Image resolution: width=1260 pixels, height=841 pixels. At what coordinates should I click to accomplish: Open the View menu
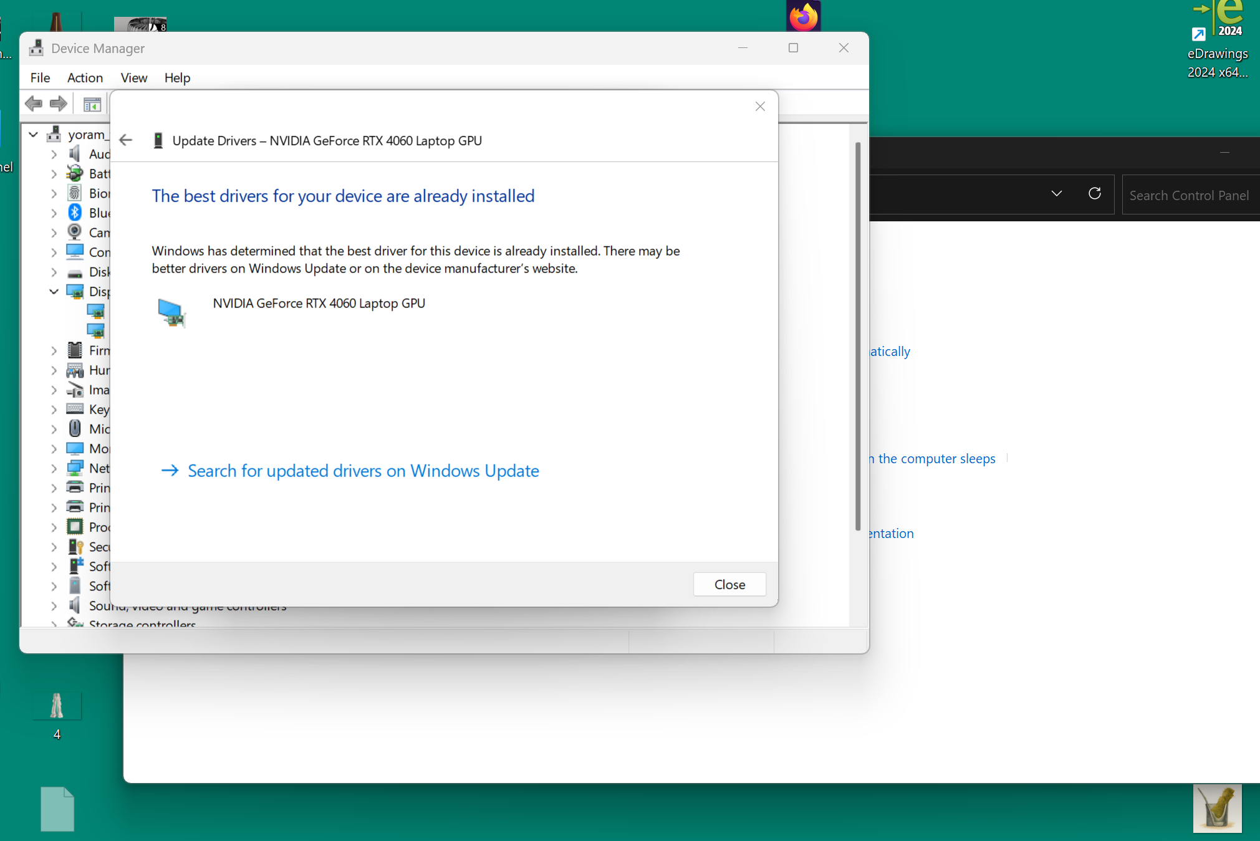tap(133, 78)
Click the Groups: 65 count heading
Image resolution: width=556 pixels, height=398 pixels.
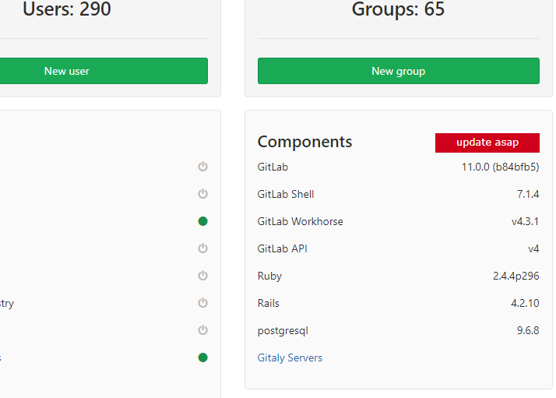pyautogui.click(x=398, y=9)
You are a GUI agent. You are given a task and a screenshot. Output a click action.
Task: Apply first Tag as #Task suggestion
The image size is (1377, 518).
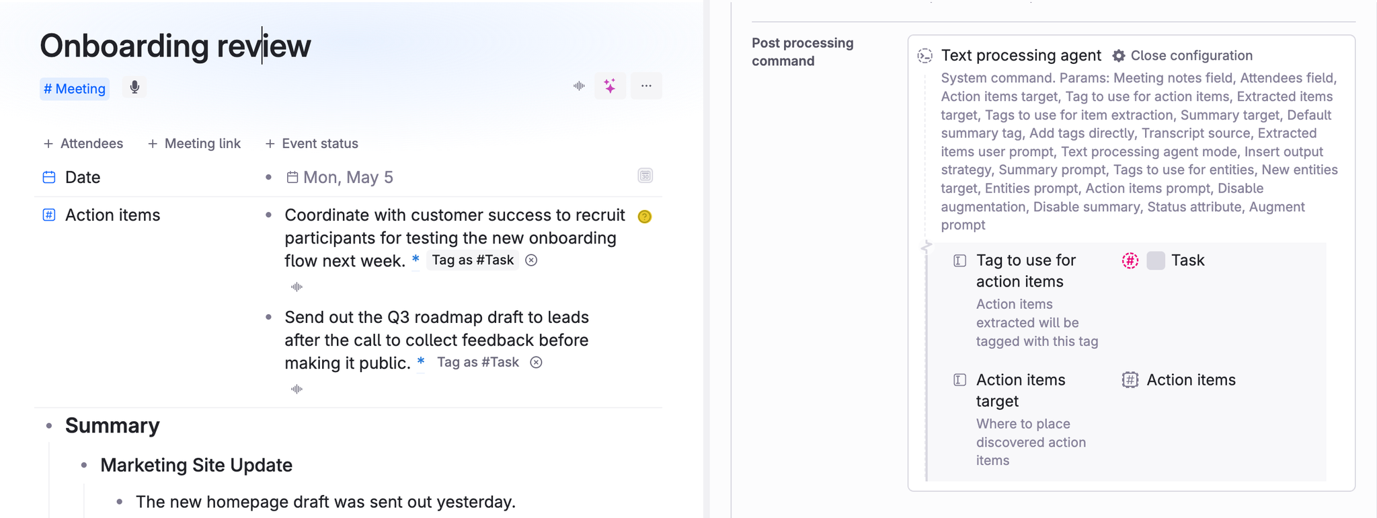point(473,260)
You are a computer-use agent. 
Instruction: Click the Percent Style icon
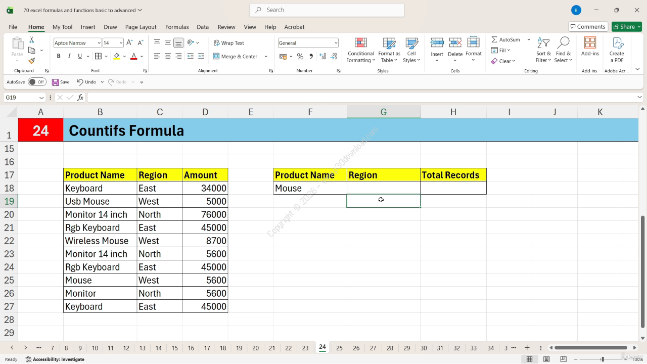[x=300, y=57]
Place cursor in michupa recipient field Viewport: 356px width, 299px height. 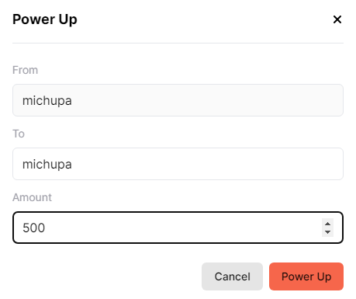178,164
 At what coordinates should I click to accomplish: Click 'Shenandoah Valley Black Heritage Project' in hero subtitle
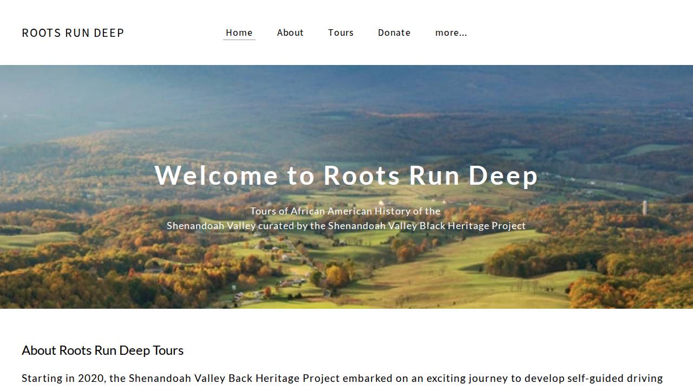point(427,226)
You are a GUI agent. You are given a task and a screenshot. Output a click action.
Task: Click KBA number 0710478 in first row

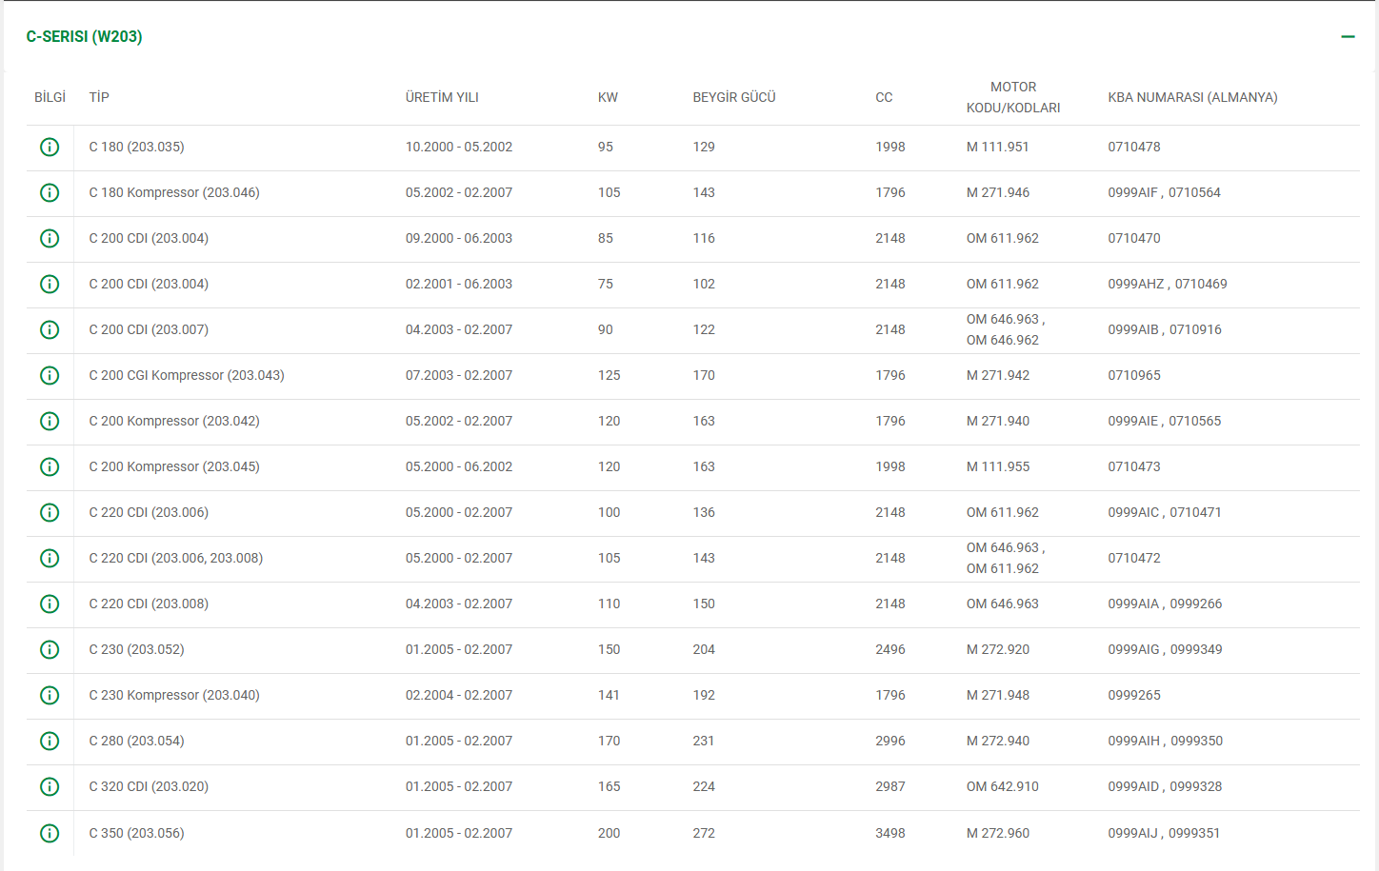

**Task brief:** Can you give the listing from its first line through the line containing "tap(133, 78)" as a numbered list, with blank lines and pictures left out?

**Response to the exercise:**
1. Image resolution: width=1260 pixels, height=841 pixels. At what coordinates should I click to accomplish: Open the View menu
2. tap(133, 78)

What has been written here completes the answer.